At this point, the growth of LLMs is a major factor not only for cybersecurity but also for global economic security. Many people talk about it, but the truth is that, despite all the risks, AI growth is unstoppable. Therefore, the best you can do is exploit its full potential to protect your business’s systems, which means implementing LLM penetration testing. However, to achieve the best results with it, you’ll need to be aware of those risks and mitigate them effectively. In this article, QAwerk’s experts in penetration and AI testing will explain the pros and cons of using LLM agents and how to do so safely.

What Is Penetration Testing with LLM Agents?

Let’s start by defining what LLM penetration testing actually is. In simple terms, this type of testing uses tools powered by Large Language Models to attempt to penetrate your systems. Basically, these agents, fueled by AI, simulate the actions of potential attackers to help you find and evaluate vulnerabilities.

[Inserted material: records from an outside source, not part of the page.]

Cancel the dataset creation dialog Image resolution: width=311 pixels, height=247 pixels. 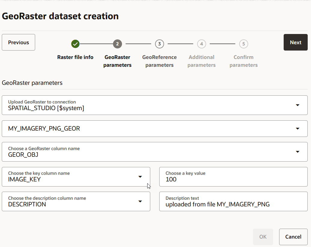coord(293,237)
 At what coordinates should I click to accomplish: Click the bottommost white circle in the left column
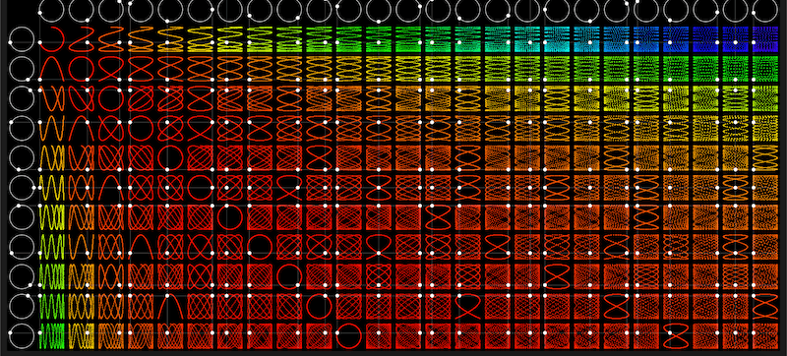(22, 336)
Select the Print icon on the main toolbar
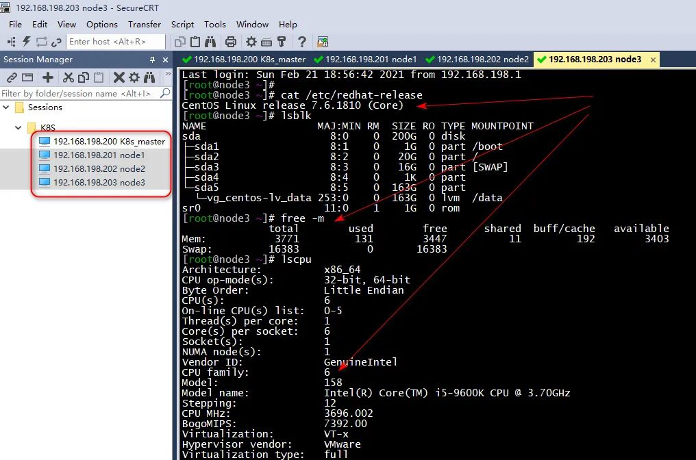The width and height of the screenshot is (696, 460). point(231,41)
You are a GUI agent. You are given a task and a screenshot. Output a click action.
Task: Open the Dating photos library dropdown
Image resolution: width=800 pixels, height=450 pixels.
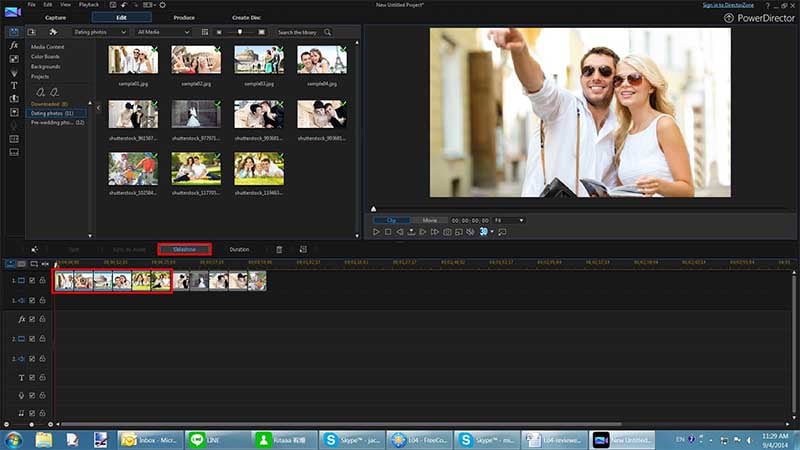point(99,32)
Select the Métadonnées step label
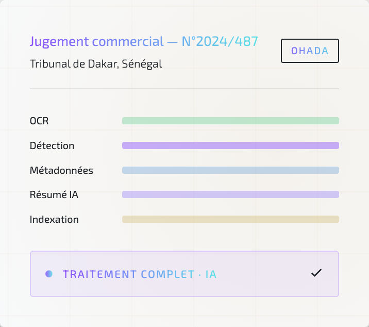369x327 pixels. click(61, 170)
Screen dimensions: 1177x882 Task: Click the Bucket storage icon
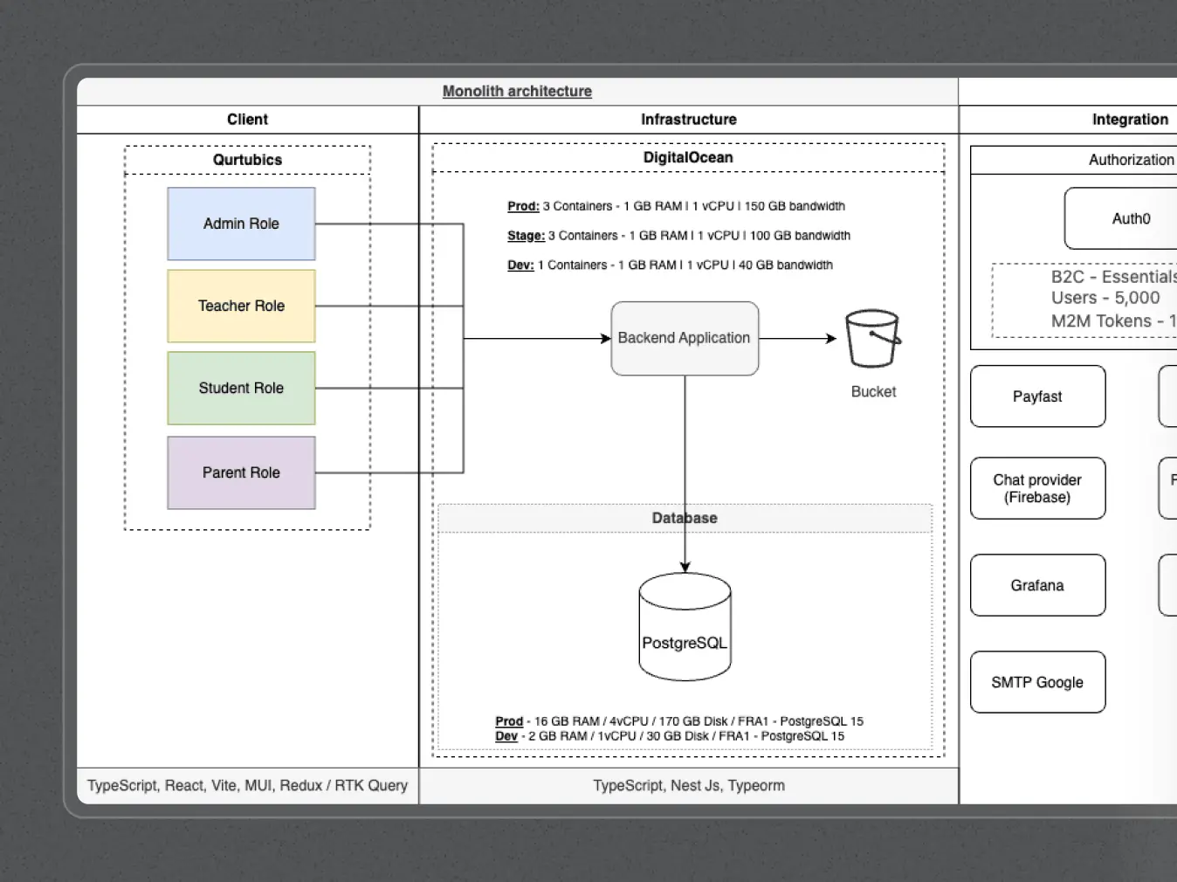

That said, QAwerk’s experts currently identify two categories of implementing LLM agents in cybersecurity:

Using agentic pentesting platforms: These solutions help automate traditional pentesting services to some extent. Despite the word ‘agentic’ in the mix, these solutions are only partially automated. Therefore, human testers are very much present in the mix and exercise major control over the processes. LLMs assist in orchestrating existing security tools. However, it’s carried out with multiple guardrails and human oversight.
Implementing LLM/GenAI red-teaming agents: These are used for LLM application testing. They help perform a comprehensive security analysis by emulating prompt injection, data leakage, jailbreaks, and unsafe tool use. In this case, machines perform LLM security testing more independently from humans.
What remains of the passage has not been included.